– Чего ее беречь? Она сама кого хочешь убережет, – всхлипнул, скривился, замотал головой Степка.
После того, как отец покалечился, а Степка наревелся хуже девчонки, он дал себе слово никогда в жизни больше не плакать. Сдержать это слово пока не получалось.
– Мужик! – Старший брат отстранил Степку, наклонился и посмотрел ему прямо в глаза. – Я могу на тебя положиться?
– Ладно, можешь! – утер ладонью нос Степка.
– Если Елена Григорьевна, – наклонился к его уху Митяй, – вздумает назвать моего сына Альбертом, стой насмерть и не позволяй!
– А как надо?
– Иваном, – после секундной задержки сказал Митяй. Он никогда не задумывался об имени своего ребенка.
– Как Иван-дурак из сказки? – Степка тянул время, уже объявили посадку, новобранцы лихо запрыгивали в кузов полуторки. Степке не хотелось, было страшно расставаться с братом.
– Наш русский дурак поумней заморских мудрецов всегда оказывается.
– И немецких?
– Немецких – обязательно! Все! Я пошел, Степка! Но пасаран! – Митяй поднял кулак, и Степка, едва сдерживающий слезы, отсалютовал в ответ победным жестом испанских коммунистов.
Ускоренное обучение военным специальностям заняло у них несколько месяцев – три у Василия и пять у Митяя. Это были самые страшные месяцы – и по потерям, и по подавляющей волю растерянности: фашист катил по стране с обескураживающей скоростью. А ведь все были уверены, что мощь страны огромна, что напади враг на нас – война закончится быстро и победно. Перестроить сознание, принять новые реалии, не испугаться, а всколыхнуть в себе силы и злость для борьбы – сложнее, чем обучиться принципам организации связи фронтовых подразделений или поражению целей малой, средней и тяжелой артиллерии.
Василий и Митяй, когда поймут, как им повезло не сгинуть в первом полыме войны, не будут относиться к подарку судьбы с религиозной фатальностью: перекреститься и поблагодарить Бога. Без слов, наставлений и пояснений – с молоком матерей они впитали: если ты выжил, то на тебя перекладывается долг погибших. Это как: убили брата, мужа сестры – ты заботишься об их семьях.
Масштабы бедствия, число семей, потерявших кормильцев, были огромны – не покроешь своим участием. Но, с другой стороны, большинство однополчан Василия и Митяя были с ними одной крови, хотя и по национальности отличной. Высоким стилем никто не изъяснялся, но речи политрука, статьи в газетах, состоявшие сплошь из лозунгов, вонзались в сердце и в мозг почти с той благостью, которая бывает, когда получишь письмо от матери, жены, сестры – из дома. Домом стала вся огромная страна.
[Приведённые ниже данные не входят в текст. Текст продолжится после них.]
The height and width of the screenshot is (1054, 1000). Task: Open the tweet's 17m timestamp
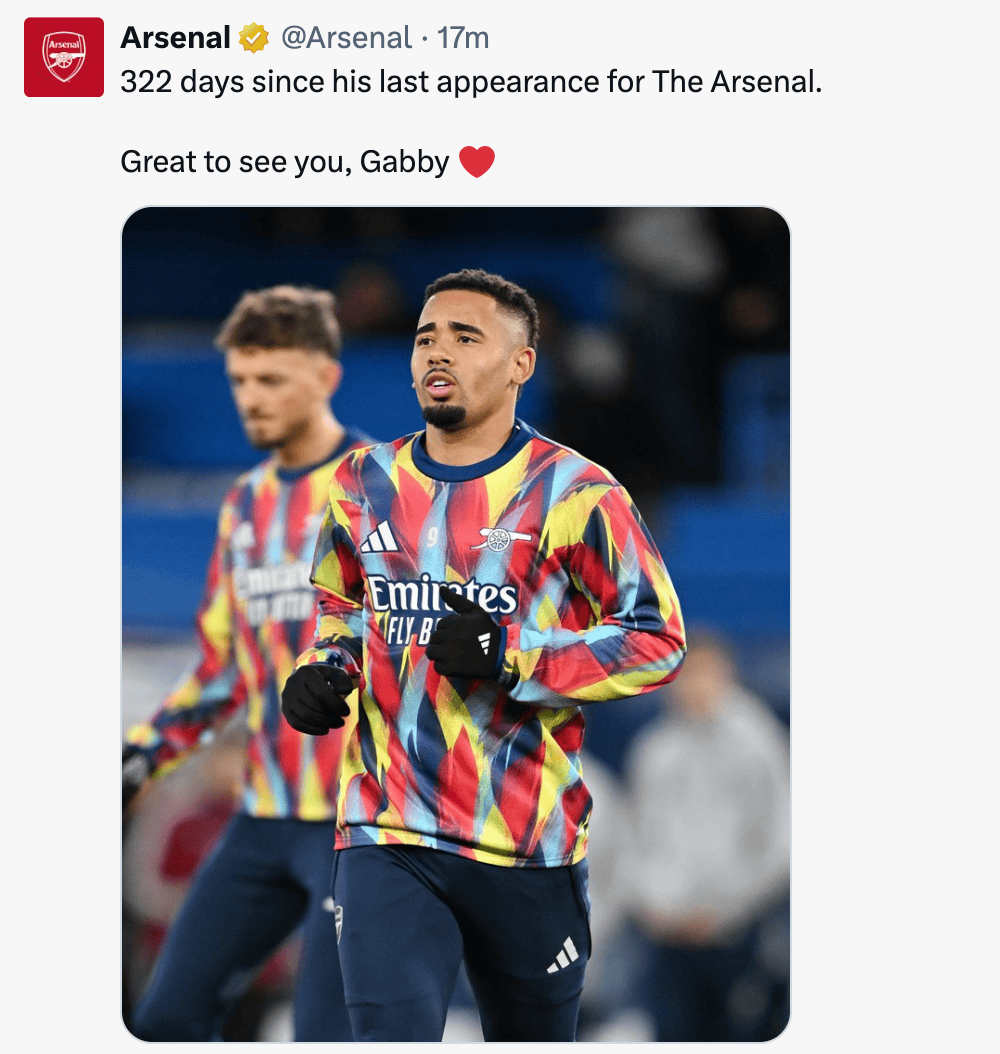click(463, 38)

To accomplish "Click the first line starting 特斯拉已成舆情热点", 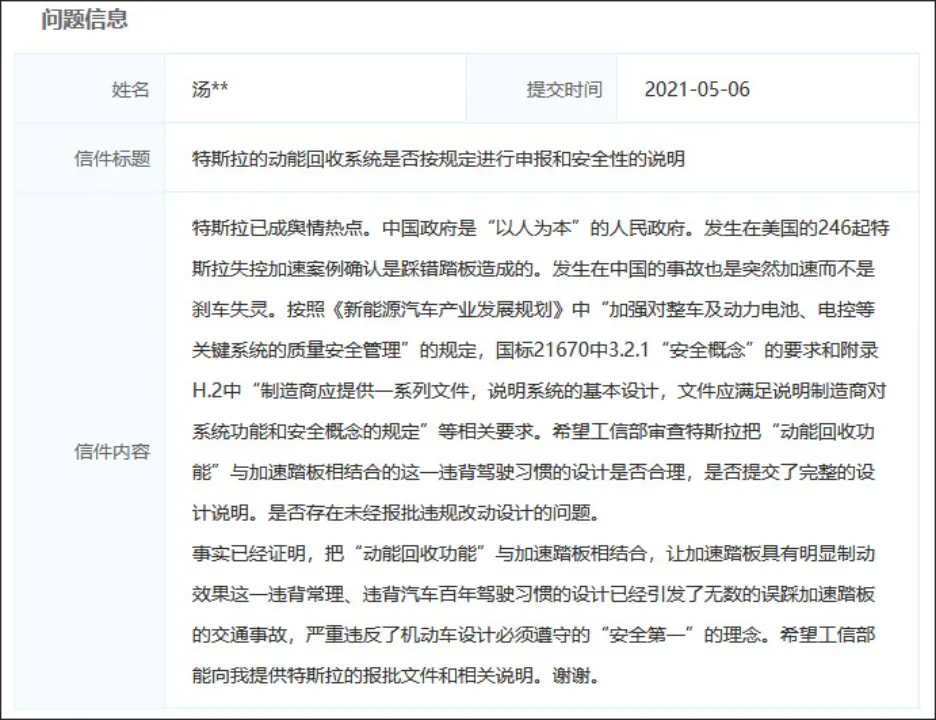I will tap(541, 228).
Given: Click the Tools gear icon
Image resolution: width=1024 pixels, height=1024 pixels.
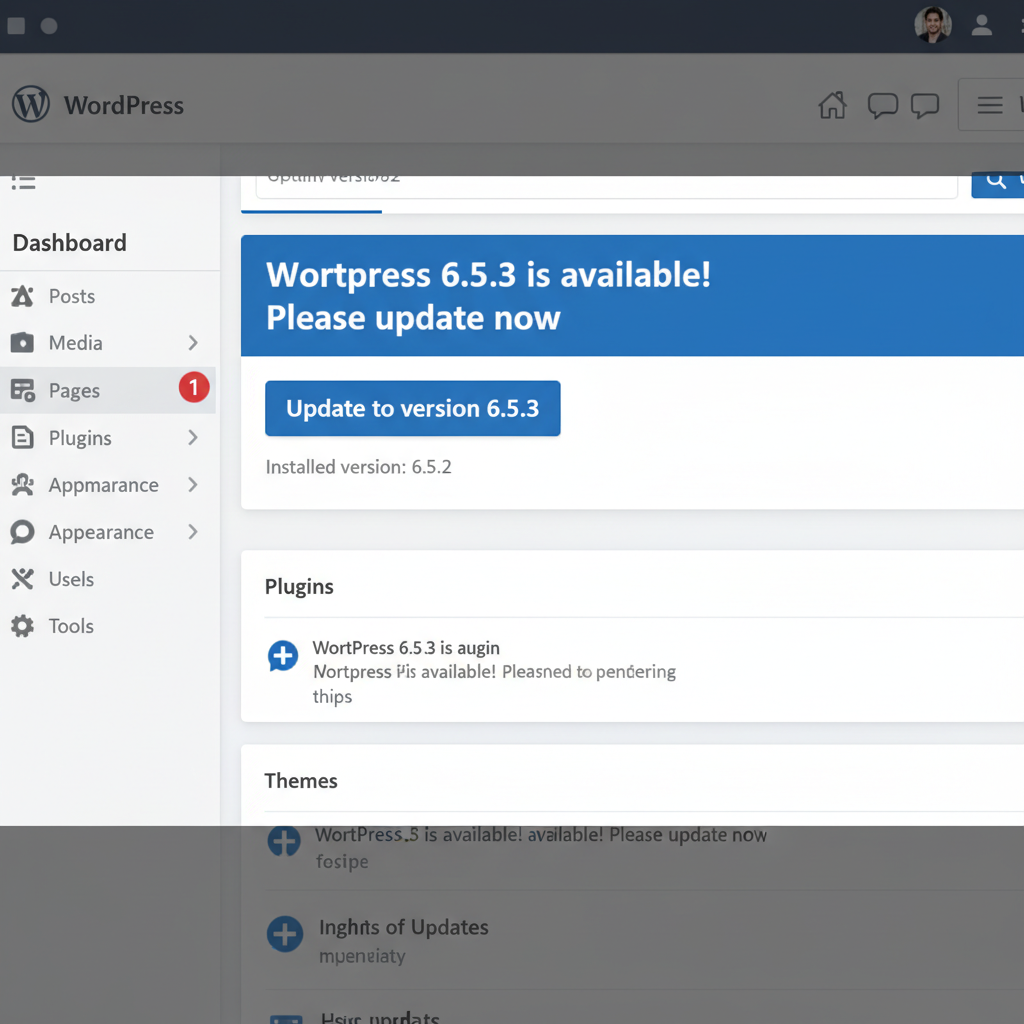Looking at the screenshot, I should tap(23, 626).
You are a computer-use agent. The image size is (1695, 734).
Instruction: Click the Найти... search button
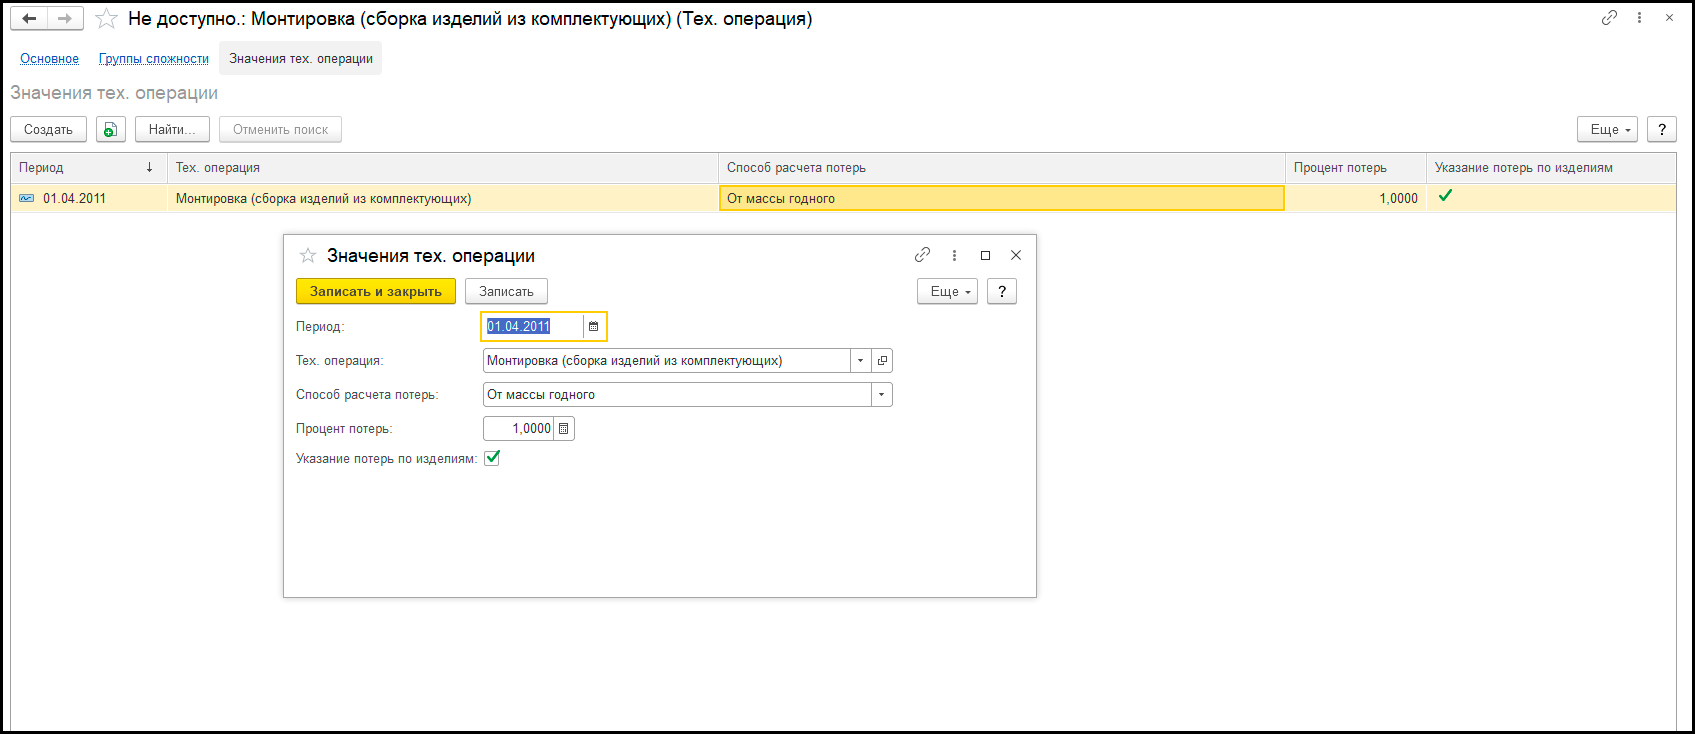(x=172, y=129)
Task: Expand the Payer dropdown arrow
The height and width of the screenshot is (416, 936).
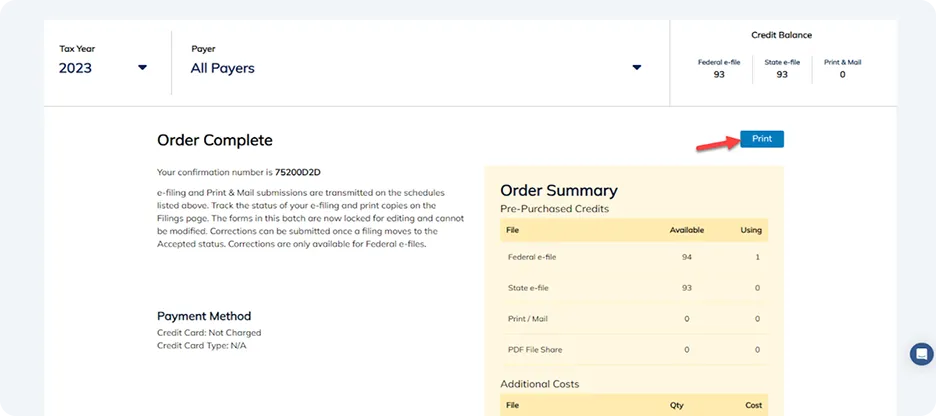Action: [637, 68]
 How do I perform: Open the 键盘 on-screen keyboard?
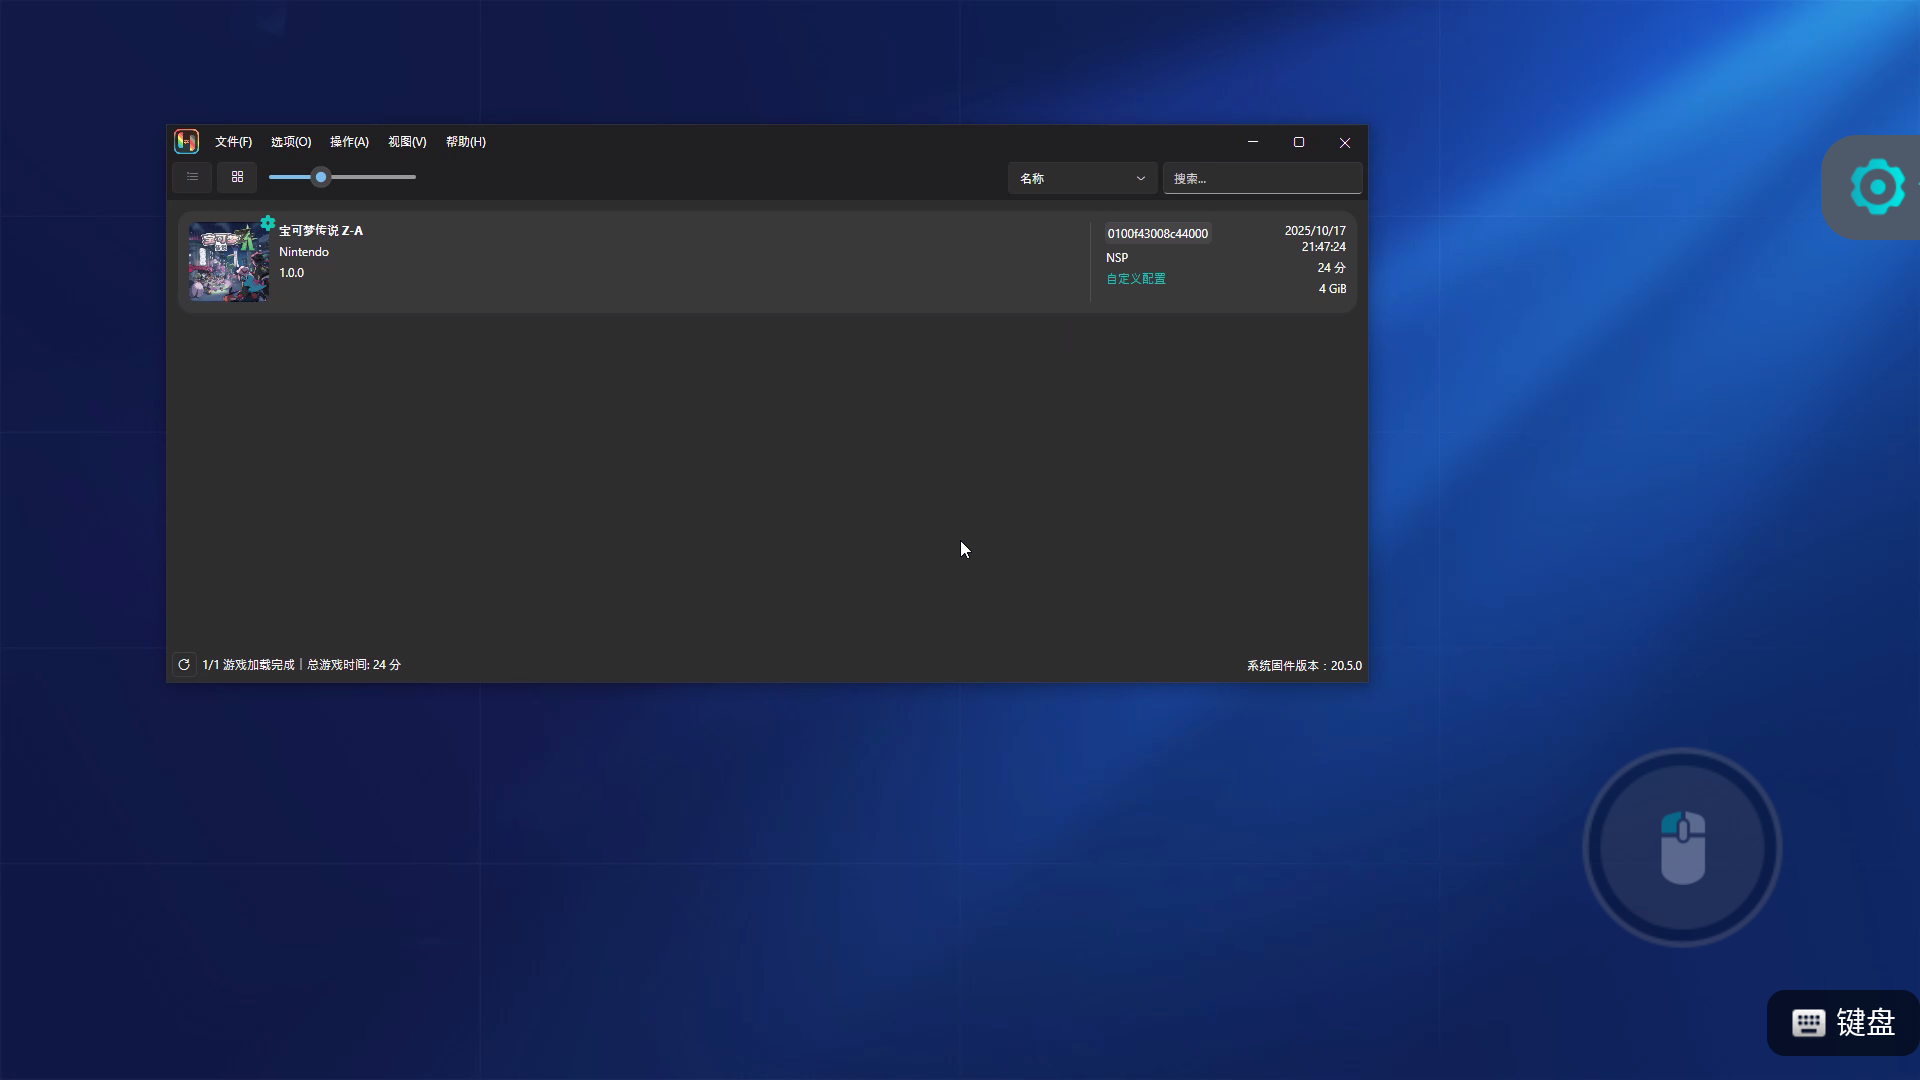click(x=1843, y=1023)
Василий и Митяй ничего друг о друге не знали. Когда-то, в сибирском детстве, они постоянно соревновались, мерялись по-мальчишески. Их пути разошлись, а теперь не сблизились, потому что воевали на разных фронтах – семнадцатилетние офицеры. Впрочем, никто о возрасте не спрашивал, а выглядели они старше своих лет.
И еще было общее: во время кратких передышек, переформирований в ближнем тылу оба предавались занятиям нетипичным для отдыхающих бойцов. В семнадцать лет кажется, что время от тебя убегает, надо хватать его за хвост, иначе не успеешь сделать главное.
Митяй рисовал: портреты однополчан, сожженные дома с обугленными, но выстоявшими русскими печами. Делал зарисовки с оторванными руками, сжимающими винтовку, полупрофили санитарок, бинтующих раненых бойцов – Митяю всегда хотелось поймать жест, искривление тела как выражение острой эмоции.
Его рисунки пропали: сгорели, потерялись, были брошены – он не берег их.
Василий свои учебники, тетради с записями хранил как зеницу ока.
Миловидная телеграфистка Света, положившая глаз на очкастого лейтенанта, начальника дивизионной связи, обнимала сзади, клала голову на плечо Васе, кокетливо ворковала:
– Чёй-то вы все пишите и пишите! Закорючки какие-то нерусские.
– Они, собственно, универсальные, математические, – Вася от вспыхнувшего желания был готов завалить Свету на топчан, как делал помначштаба, не обращавший внимание на Василия, который, естественно, тут же выскакивал на улицу. – Видите ли, – бормотал Вася, – я считаю, что любое явление можно описать математически, в том числе принципы функционирования нового невероятно мощного оружия, которое…
– А любовь описать можно? – перебивала Света, сложив губы трубочкой и дуя ему на ухо.
– Безусловно! Но для этого требуется создать теорию, испытать ее модель…
Света почему-то решила, что Василий назвал ее «моделью», и это было обиднее, чем «подстилка офицерская», как в глаза ей бросали другие девушки-телефонистки.